Friday, May 17, 2013

The Value Our Teachers Add


by Robert Slater 


High-stakes tests and testing policies are now being reinforced with value-added teacher assessment. But gains in tests scores from one year to the next are not the only value that teachers add. Forty years of data from the National Opinion Research Center suggests that teachers' own values may help stabilize our increasingly unsteady democracy. 
Teachers have lately become ground zero for federally-influenced and state-led school reform.  The latest reform targets teacher evaluation, and uses a “value-added” assessment approach.

Value-added teacher assessment links teacher quality to year-to-year improvement in students' high-stakes test scores.  The basic logic behind this approach is that, all things being equal, the greater the gain in student scores from one time to the next, the more effective the teacher.

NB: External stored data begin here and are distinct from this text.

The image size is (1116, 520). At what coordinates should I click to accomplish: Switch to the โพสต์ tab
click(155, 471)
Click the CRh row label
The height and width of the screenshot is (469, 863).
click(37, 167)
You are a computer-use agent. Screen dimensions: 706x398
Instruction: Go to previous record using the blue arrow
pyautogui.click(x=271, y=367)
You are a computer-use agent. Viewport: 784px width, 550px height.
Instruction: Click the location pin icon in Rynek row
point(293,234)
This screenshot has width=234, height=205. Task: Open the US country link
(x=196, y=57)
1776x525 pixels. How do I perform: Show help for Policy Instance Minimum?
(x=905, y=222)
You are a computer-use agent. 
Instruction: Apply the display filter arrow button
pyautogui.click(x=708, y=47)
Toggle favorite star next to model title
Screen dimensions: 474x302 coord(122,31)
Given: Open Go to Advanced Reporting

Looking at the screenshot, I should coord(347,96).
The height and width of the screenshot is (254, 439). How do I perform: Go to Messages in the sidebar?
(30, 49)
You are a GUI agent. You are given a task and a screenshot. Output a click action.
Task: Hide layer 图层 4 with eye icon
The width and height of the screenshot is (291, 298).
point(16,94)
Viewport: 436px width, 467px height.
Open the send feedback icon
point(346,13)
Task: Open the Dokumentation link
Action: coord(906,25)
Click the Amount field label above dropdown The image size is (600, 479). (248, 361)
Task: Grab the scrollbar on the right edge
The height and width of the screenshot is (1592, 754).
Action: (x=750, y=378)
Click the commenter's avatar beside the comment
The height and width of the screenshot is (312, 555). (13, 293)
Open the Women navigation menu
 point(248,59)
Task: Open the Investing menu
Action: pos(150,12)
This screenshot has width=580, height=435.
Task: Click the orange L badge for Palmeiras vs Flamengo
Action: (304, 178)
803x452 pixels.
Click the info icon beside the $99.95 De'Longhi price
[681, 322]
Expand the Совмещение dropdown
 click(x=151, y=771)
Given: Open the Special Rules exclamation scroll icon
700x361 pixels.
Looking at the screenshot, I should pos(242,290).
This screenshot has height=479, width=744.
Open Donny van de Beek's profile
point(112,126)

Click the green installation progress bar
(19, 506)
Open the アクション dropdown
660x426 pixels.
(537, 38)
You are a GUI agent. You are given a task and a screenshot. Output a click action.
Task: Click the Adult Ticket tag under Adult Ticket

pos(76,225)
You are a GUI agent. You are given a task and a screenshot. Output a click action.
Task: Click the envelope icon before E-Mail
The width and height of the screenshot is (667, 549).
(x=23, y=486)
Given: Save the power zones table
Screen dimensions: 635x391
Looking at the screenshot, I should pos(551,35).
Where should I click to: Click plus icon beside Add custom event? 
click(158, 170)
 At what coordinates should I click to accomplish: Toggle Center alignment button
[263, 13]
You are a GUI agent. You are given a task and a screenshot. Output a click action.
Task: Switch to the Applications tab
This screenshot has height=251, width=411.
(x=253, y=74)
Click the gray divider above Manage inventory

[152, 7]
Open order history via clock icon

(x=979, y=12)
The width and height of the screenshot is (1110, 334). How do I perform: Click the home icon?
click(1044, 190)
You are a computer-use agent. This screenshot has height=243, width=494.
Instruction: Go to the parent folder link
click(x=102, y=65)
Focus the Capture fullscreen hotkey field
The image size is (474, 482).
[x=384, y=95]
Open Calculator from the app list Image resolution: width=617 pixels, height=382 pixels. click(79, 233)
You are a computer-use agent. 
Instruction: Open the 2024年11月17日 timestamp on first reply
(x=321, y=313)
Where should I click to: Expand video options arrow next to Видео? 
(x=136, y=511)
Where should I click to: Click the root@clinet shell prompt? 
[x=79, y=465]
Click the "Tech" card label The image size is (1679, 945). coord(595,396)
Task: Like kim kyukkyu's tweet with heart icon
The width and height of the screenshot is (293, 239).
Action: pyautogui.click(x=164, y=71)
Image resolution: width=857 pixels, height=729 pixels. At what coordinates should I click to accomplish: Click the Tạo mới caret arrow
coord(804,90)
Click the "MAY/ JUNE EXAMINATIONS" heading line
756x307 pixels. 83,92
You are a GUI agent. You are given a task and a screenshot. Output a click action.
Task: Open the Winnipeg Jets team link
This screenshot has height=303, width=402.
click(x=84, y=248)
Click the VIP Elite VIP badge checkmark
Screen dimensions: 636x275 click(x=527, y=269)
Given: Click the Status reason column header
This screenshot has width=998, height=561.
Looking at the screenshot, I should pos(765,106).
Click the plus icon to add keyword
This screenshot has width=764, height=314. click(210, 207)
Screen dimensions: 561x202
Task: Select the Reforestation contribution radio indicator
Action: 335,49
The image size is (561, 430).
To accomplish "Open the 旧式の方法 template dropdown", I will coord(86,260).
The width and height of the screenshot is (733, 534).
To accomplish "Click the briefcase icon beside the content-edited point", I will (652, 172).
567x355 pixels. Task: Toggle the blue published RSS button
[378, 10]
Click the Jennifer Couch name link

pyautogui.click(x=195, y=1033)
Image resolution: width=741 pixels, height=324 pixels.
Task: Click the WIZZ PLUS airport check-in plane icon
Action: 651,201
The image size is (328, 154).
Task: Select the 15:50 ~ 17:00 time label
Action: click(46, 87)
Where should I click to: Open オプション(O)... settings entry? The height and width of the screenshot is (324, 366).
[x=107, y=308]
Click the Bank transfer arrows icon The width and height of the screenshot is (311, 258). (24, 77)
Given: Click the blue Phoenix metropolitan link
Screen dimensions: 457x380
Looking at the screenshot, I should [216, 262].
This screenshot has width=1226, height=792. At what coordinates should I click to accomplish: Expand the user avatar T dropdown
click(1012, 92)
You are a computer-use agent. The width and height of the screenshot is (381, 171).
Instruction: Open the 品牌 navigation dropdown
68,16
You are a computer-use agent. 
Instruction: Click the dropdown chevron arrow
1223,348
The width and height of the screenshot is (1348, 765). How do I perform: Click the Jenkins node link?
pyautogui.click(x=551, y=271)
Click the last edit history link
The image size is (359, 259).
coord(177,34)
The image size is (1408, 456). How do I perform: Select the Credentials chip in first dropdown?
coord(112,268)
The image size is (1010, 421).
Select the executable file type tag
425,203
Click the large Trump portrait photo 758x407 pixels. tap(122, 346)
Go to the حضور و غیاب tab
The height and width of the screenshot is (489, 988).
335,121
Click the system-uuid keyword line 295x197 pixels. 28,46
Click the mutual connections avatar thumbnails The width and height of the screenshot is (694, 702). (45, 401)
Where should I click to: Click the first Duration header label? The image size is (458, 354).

Now, teachers do add value when they enable students to increase their performance on standardized tests, but this is not the only or even the most important value they add. An examination of 40 years of data from the National Opinion Research Center’s General Social Survey (GSS) (Smith et al., 2011), suggests that an equally if not more important value teachers add comes by way of their own values. Teachers’ values, as it turns out, may help stabilize democracy in America.  

The signs that democracy in the U.S. has grown increasingly unsteady in recent years are abundant but two that are obvious and telling are the growth of inequality and the emergent political gridlock. Inequality in America today is as great as it has been since the progressive income tax was established in the early part of the last century, and political gridlock is becoming a Washington commonplace.

Values themselves may well be a major factor behind the growing unsteadiness of democracy, a development that Max Weber predicted early last century. He argued that as modern democratic societies grow more secular, values become increasingly “rationalized” until there comes a point when they begin to fragment into either/or choices that make compromise difficult if not impossible, compromise being the sine qua non of democracy.  

That democracy has a tendency to go to extremes and become unstable was also a theme of de Tocqueville’s (1969).  He says that “agitation and instability are natural elements in democratic republics.” Democracies, he says, tend to cultivate radical individualism which is “a calm and considered feeling which disposes each citizen to isolate himself from the mass of his fellows and withdraw into the circle of family and friends; with this little society formed to his taste, he gladly leaves the greater society to look after itself.”

Freedom and equality are two core values of any democracy worthy of the name, but in America it appears that freedom has been privileged over equality.  If the guns debate shows us anything it is that of the two values, freedom, especially freedom as individual rights, seems to be the primus inter pares in the U.S.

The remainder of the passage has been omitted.